George Gonzales got expelled from school in Form One. A pupil of Mucurapo Junior Secondary, he was the only “white boy” among his peers. One day, a classmate, whom he barely remembers except by the name Cruickshank, made a racist joke. He was never one to back down from picong, so George fired right back. That was the end of his education.
As an overweight child growing up, comedy became a solid weapon to hide his insecurities and lack of confidence. “I stuck out like a grain of rice in a bowl of raisins,” he jokes. “Being white and fat, I had to be funny!”
His parents took the expulsion in stride. With a father who owned a record store and a bar, George got a taste of real life—days working behind the counter, nights working the bar until 2 am.
In his adult years, he opted not to go back to school. When he broke into radio in 1986, older heads grumbled about his “green verbs” and rough delivery. “People thought I shouldn’t be on air but I’m still here,” he says, smiling. Three decades later, the former schoolboy dropout is one of Trinidad’s most well-known comedians—loved precisely because he keeps it raw.
He’s been very open about his battles: the 12-year drug addiction that started while DJing at the then-popular Barataria spot The Fortress, becoming a single father after marrying at 22 and divorcing at 29, dropping nearly 150 pounds after gastric bypass surgery, and the open-heart surgery in 2024 after a scare while walking around the Queen’s Park Savannah.
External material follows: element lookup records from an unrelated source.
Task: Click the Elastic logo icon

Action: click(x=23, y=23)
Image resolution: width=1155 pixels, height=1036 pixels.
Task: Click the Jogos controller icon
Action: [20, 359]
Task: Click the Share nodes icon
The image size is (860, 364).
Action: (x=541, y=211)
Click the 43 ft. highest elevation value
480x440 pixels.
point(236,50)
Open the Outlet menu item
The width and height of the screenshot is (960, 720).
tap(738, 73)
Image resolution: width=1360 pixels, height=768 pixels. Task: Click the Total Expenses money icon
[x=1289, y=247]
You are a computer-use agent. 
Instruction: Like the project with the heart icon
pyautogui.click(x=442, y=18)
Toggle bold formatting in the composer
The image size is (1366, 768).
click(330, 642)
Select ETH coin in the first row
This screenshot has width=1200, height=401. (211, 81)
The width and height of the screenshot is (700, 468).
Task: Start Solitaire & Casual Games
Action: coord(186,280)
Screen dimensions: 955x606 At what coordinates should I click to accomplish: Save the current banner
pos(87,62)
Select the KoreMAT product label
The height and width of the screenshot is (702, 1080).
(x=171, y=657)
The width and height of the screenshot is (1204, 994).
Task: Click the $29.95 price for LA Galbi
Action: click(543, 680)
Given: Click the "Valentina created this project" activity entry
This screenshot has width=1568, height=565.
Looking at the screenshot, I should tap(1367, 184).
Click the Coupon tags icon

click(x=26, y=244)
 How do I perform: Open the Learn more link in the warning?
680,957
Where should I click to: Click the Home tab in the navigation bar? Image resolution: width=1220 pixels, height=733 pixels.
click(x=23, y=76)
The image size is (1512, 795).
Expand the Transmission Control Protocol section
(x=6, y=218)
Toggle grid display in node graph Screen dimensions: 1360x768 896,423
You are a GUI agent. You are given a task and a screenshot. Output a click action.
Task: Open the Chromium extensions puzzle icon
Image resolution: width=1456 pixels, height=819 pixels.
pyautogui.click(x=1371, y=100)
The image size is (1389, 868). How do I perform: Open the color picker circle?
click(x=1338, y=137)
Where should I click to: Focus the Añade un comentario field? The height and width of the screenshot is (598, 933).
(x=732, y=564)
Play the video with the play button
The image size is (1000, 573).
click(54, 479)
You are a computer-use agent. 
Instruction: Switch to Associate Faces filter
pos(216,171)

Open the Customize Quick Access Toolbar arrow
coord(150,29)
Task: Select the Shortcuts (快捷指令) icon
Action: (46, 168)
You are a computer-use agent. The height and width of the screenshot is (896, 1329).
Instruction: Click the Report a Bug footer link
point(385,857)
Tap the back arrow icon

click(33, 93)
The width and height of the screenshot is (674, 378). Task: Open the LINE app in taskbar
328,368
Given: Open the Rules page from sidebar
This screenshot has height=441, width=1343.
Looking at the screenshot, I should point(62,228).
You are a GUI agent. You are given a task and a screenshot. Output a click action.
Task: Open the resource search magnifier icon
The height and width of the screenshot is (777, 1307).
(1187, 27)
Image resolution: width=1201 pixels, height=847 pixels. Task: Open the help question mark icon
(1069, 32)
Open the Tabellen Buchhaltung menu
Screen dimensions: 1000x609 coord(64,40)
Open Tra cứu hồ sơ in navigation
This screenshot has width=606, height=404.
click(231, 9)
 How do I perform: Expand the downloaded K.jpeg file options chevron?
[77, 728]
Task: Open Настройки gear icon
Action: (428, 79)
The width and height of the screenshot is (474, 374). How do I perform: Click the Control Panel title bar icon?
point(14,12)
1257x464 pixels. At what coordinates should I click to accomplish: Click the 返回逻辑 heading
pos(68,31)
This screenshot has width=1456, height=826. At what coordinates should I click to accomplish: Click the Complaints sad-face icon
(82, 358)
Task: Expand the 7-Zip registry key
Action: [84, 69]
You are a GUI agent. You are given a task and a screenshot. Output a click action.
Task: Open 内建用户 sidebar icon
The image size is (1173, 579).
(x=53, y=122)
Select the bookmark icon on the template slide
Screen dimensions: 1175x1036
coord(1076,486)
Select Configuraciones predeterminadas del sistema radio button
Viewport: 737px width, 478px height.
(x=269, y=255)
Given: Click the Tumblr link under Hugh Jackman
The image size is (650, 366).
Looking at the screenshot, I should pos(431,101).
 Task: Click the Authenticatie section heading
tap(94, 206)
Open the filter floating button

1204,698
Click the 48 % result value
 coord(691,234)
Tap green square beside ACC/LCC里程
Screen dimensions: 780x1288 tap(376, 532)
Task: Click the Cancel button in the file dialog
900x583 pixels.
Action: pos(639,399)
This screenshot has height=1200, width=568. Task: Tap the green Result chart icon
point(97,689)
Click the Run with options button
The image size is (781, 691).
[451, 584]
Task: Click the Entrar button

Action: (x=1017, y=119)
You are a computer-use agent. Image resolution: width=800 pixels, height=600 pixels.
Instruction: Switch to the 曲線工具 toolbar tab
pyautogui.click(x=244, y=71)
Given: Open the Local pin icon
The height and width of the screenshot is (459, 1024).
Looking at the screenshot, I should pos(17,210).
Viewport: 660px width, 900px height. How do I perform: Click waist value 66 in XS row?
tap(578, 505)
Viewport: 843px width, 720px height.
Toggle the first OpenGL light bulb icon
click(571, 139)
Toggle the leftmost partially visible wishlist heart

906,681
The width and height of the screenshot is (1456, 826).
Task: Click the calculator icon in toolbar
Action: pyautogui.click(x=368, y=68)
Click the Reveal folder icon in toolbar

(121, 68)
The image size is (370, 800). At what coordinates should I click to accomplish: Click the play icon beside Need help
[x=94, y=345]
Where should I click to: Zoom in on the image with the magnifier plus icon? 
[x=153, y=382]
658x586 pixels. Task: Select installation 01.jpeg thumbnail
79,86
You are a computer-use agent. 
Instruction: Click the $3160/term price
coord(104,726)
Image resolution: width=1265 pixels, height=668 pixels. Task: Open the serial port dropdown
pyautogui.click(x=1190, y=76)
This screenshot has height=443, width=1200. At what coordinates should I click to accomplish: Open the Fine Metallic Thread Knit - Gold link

“Nobody can use anything against me because I already talked about it,” he says.
Alongside radio, George built a strong comedy career, starting in the late ’90s with his best friend Errol Fabien, who practically forced him into stand-up and onto stages he never thought he was ready for. They built their reputation as co-hosts on Vibe CT 105FM’s morning staple Mixed Nuts, later taking their comedic chemistry to TV on Sunset Strip.
Their first-ever gig together didn’t quite go according to plan. It was at Guaracara Park. Testing the waters, George shouted, “Guayaguayare Park, how yuh feeling?” and was met with crickets.
“Yuh know nobody answered how they was feeling?” he laughs. “But the set was nice. I had a good comeback.”
From that rocky start, the duo built a career that took them across the Caribbean and beyond, sharing the spotlight with acts like Jamaica’s Lemon and Fancy Cat. “I remember the first time we met, him sizing me up with his eyes like, ‘What is this white boy doing here?’ From then to now we are best friends,” George says of Errol. “He has a really uncanny way he does his comedy. He never writes a script, ever.”
Their most famous skit—George as a tourist, Errol as a smooth Laventille tour guide trying to impress a woman—became a crowd favourite. Every time they did it, they extended it a little more. Sometimes, if they were in a foreign country, “we would find out where their ‘Laventille’ is and use that name instead.”
On June 3, George brings his second solo stand-up show, Oops, He Did It Again, to the Radisson Ballroom, supported by a cast including Kevin Soyer, Alan the Entertainer, Kenneth Supersad, The Saint and Errol Fabien. The material is not PG-13, so keep your children at home. It follows the sold-out success of last year’s Cantankerous, which brought a belly-full of laughs.
“Kieron Pollard bought two tickets today, and Bunji called for his. The fact that people are coming to see me is such a good feeling. We’ll be placing mops in strategic areas because people will pee themselves laughing.” He adds that with the country currently facing turmoil, “More than ever, laughter is the best medicine in this political and social climate.”
With the show just days away, George admits he still gets nervous.
“Once the first joke does well, everything is a breeze. If it doesn’t, you start to question yourself.”
How come this is only his second solo event? Well, for years, he leaned heavily on Errol. He doubted that he had what it took to go it alone.
“He always said, ‘George, you can do it.’ He would even leave me on stage saying he was going to the bathroom, just so I could build that confidence,” he remembers, shaking his head.
Asked for his take on the new wave of social media comedians, George is a fierce defender of traditional stand-up.
“It’s easy to be funny on a video and do a skit,” he maintains. “It’s a different thing doing stand-up comedy. These influencers can’t be hired to go on stage. Most of them, they’re not funny on stage at all. My own son only knows about comedy on the phone, not comedy shows, but when I take him with me, he sees what comedy really is.”
With a life lived in the open, what does he want people to take away from his journey?
“Hmm,” he pauses. “Sometimes you just need to have faith. You don’t always see the end, but somebody is seeing it. This show is blind faith.”